Manchmal sind Bücher einen zweiten Blick wert; denn ganz ehrlich, hätte ich mich nur auf die Leseprobe verlassen und wäre meinem Bauchgefühl nicht gefolgt, wäre mit "Institut für gute Mütter" ein wirklich beeindruckender Roman an mir vorbei gegangen.

Die Geschichte um Frida, eine Frau in ihren späten dreißigern mit chinesischen Wurzeln, die eines Tages vom Alltag und Arbeitsleben mit einem Kleinkind überfordert ist und so ihre Tochter für wenige Stunden allein zu Hause lässt, ist nicht nur tragisch, sondern regt konsequent zum Nachdenken an.
Dieses Kriterium bedeutet mir viel, denn so sehr ich es auch mag "bloß" unterhalten zu werden, so viel bedeutet es mir auch die Geschichte noch vor Augen zu haben, wenn ich den Buchdeckel schließe.

Online wird "Institut für gute Mütter" mit "Der Report der Magd" der Squid Game Generation verglichen. Während des Lesens erinnerte ich mich eher an "Orange is the New Black" erinnert.

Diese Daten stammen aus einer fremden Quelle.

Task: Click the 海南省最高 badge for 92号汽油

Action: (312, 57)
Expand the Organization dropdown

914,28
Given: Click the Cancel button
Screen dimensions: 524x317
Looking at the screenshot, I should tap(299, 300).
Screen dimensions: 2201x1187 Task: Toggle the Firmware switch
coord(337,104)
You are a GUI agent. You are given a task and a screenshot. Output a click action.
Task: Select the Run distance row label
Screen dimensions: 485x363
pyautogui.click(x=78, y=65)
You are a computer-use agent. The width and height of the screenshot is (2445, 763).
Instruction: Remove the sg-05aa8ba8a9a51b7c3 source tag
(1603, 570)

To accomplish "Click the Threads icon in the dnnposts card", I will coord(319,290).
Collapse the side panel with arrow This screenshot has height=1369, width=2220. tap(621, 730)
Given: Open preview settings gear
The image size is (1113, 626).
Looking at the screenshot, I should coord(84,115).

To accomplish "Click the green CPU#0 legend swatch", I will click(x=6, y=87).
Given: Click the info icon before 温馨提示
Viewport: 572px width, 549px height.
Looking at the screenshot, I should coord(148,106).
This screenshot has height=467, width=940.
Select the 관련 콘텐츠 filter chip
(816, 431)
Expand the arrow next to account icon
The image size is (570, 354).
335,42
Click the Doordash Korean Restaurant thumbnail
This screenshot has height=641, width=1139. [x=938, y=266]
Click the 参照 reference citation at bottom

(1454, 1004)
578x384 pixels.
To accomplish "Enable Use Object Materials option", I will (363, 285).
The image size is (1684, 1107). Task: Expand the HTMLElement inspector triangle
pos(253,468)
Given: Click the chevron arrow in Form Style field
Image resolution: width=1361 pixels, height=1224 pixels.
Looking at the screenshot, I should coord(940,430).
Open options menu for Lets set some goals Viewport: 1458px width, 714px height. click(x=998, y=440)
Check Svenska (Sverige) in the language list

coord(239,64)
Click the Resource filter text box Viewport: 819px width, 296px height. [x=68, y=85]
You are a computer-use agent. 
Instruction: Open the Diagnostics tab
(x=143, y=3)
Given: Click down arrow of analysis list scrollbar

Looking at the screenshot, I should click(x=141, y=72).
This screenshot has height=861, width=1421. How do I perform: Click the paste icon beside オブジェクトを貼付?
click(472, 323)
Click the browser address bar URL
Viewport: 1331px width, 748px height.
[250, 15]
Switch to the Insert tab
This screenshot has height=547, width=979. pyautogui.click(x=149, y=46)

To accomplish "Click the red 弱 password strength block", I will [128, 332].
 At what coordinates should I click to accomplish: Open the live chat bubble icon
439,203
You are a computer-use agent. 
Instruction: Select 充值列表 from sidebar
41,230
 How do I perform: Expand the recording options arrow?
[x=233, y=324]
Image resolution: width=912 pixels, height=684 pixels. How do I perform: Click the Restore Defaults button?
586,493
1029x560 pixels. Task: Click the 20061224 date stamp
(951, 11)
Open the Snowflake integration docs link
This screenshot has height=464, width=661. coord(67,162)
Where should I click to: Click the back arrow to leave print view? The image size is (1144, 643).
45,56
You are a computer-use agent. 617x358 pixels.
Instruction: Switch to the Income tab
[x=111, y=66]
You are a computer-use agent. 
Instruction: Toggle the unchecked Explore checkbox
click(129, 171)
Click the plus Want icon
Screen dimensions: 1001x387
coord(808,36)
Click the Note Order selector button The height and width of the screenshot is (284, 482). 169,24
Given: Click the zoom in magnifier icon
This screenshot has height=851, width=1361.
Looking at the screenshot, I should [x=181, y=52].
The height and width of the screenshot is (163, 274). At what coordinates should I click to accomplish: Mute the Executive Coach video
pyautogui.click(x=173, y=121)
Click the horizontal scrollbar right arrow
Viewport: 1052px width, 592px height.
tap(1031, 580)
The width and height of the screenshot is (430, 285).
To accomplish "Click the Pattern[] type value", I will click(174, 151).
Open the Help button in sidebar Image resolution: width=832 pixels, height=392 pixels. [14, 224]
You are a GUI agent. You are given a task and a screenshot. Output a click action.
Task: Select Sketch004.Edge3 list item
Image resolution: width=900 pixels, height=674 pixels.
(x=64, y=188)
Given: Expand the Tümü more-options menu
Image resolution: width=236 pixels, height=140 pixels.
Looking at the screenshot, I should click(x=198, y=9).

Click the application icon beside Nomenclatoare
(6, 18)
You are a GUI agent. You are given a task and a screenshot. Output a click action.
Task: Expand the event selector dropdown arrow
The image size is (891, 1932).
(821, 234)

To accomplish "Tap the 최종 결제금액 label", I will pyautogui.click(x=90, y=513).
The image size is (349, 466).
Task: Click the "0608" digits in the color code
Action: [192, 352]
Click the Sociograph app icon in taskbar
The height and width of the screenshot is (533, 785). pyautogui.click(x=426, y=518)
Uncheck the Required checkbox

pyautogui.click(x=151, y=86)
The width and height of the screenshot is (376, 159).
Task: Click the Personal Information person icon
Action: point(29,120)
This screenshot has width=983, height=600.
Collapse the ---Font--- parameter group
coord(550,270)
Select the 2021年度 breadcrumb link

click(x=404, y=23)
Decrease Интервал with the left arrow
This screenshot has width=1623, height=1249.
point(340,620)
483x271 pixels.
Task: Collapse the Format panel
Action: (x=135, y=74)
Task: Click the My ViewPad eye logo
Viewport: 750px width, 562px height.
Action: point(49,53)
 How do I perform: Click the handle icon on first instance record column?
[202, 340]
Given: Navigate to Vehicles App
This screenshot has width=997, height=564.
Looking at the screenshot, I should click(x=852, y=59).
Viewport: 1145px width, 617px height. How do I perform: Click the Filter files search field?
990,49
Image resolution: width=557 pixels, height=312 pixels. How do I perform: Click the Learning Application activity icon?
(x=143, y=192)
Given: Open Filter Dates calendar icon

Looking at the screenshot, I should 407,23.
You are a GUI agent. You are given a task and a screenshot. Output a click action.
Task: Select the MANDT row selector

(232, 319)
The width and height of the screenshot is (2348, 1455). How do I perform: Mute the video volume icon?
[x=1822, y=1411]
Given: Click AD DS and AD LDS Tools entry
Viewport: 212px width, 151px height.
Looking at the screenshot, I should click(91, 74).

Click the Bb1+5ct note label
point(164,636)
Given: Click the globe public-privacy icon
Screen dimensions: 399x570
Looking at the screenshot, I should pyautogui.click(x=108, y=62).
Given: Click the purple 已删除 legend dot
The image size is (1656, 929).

In der Leseprobe las ich davon, wie Frida von der Polizei kontaktiert wird, weil ihre nicht mal zweijährige Tochter Harriert vom Sozialdienst abgeholt wurde. Hier war mir Frida noch unsympathisch; ich konnte absolut nicht nachvollziehen warum man ein so kleines Kind allein zu Hause lässt, auch wenn es nur wenige Stunden sind und egal, wie sehr einem Arbeits- und Babystress mürbe machen.
Zum Glück änderte sich meine Einstellung zu Frida (jedoch nicht zu ihrem Vergehen) im Laufe des Buches.
Man lernt die verzweifelte Mutter immer näher kennen, man fängt an zu bangen während Frida ums Sorgerecht kämpft.
Und man folgt Frida zum Institut für gute Mütter, zu dem sie geschickt wird um ihre mütterlichen Qualifikationen zu verbessern, um Harriet wieder in die Arme schließen zu dürfen.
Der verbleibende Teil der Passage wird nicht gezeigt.